- **TASK GOAL**:
Would you set down every line of the data below exactly as it reads?

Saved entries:
□ □ □ □ □

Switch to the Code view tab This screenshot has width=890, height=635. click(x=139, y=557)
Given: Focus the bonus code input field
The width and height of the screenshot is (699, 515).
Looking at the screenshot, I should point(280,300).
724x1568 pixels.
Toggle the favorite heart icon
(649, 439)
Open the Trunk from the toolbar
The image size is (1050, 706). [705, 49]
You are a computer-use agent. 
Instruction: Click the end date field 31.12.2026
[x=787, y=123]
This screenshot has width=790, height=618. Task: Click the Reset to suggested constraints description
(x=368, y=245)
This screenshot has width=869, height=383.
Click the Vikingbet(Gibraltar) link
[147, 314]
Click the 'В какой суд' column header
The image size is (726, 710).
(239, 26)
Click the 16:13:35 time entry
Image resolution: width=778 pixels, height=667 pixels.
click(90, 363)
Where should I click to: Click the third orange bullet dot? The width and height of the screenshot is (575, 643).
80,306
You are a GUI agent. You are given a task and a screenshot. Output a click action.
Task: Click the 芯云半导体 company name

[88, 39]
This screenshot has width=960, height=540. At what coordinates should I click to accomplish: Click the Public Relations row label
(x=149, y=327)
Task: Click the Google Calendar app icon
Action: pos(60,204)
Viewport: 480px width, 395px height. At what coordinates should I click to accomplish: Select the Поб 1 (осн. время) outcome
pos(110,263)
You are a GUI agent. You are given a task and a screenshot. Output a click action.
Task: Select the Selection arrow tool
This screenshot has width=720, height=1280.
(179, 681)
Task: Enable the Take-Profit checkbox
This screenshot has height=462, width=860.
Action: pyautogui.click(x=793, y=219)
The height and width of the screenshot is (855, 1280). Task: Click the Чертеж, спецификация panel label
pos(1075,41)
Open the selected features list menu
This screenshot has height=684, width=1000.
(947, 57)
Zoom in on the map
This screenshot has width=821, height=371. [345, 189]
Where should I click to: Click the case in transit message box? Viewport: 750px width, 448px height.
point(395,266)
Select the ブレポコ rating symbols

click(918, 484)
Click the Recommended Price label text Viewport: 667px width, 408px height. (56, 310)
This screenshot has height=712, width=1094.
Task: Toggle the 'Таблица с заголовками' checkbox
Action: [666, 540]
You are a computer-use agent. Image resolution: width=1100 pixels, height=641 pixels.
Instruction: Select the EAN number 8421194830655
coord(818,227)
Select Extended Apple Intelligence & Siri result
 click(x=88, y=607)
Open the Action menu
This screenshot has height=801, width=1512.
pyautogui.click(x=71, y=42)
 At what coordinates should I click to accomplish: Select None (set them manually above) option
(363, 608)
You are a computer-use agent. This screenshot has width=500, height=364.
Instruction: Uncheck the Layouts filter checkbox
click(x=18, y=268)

□ □ □ □ □

- **PROBLEM SOLUTION**:
Switch to the Code view tab This screenshot has width=890, height=635. click(x=139, y=557)
Given: Focus the bonus code input field
The width and height of the screenshot is (699, 515).
Looking at the screenshot, I should point(280,300).
724x1568 pixels.
Toggle the favorite heart icon
(649, 439)
Open the Trunk from the toolbar
The image size is (1050, 706). [705, 49]
You are a computer-use agent. 
Instruction: Click the end date field 31.12.2026
[x=787, y=123]
This screenshot has width=790, height=618. Task: Click the Reset to suggested constraints description
(x=368, y=245)
This screenshot has width=869, height=383.
Click the Vikingbet(Gibraltar) link
[147, 314]
Click the 'В какой суд' column header
The image size is (726, 710).
(239, 26)
Click the 16:13:35 time entry
Image resolution: width=778 pixels, height=667 pixels.
click(90, 363)
Where should I click to: Click the third orange bullet dot? The width and height of the screenshot is (575, 643).
80,306
You are a GUI agent. You are given a task and a screenshot. Output a click action.
Task: Click the 芯云半导体 company name

[88, 39]
This screenshot has width=960, height=540. At what coordinates should I click to accomplish: Click the Public Relations row label
(x=149, y=327)
Task: Click the Google Calendar app icon
Action: pos(60,204)
Viewport: 480px width, 395px height. At what coordinates should I click to accomplish: Select the Поб 1 (осн. время) outcome
pos(110,263)
You are a GUI agent. You are given a task and a screenshot. Output a click action.
Task: Select the Selection arrow tool
This screenshot has width=720, height=1280.
(179, 681)
Task: Enable the Take-Profit checkbox
This screenshot has height=462, width=860.
Action: pyautogui.click(x=793, y=219)
The height and width of the screenshot is (855, 1280). Task: Click the Чертеж, спецификация panel label
pos(1075,41)
Open the selected features list menu
This screenshot has height=684, width=1000.
(947, 57)
Zoom in on the map
This screenshot has width=821, height=371. [345, 189]
Where should I click to: Click the case in transit message box? Viewport: 750px width, 448px height.
point(395,266)
Select the ブレポコ rating symbols

click(918, 484)
Click the Recommended Price label text Viewport: 667px width, 408px height. (56, 310)
This screenshot has height=712, width=1094.
Task: Toggle the 'Таблица с заголовками' checkbox
Action: [666, 540]
You are a computer-use agent. Image resolution: width=1100 pixels, height=641 pixels.
Instruction: Select the EAN number 8421194830655
coord(818,227)
Select Extended Apple Intelligence & Siri result
 click(x=88, y=607)
Open the Action menu
This screenshot has height=801, width=1512.
pyautogui.click(x=71, y=42)
 At what coordinates should I click to accomplish: Select None (set them manually above) option
(363, 608)
You are a computer-use agent. This screenshot has width=500, height=364.
Instruction: Uncheck the Layouts filter checkbox
click(x=18, y=268)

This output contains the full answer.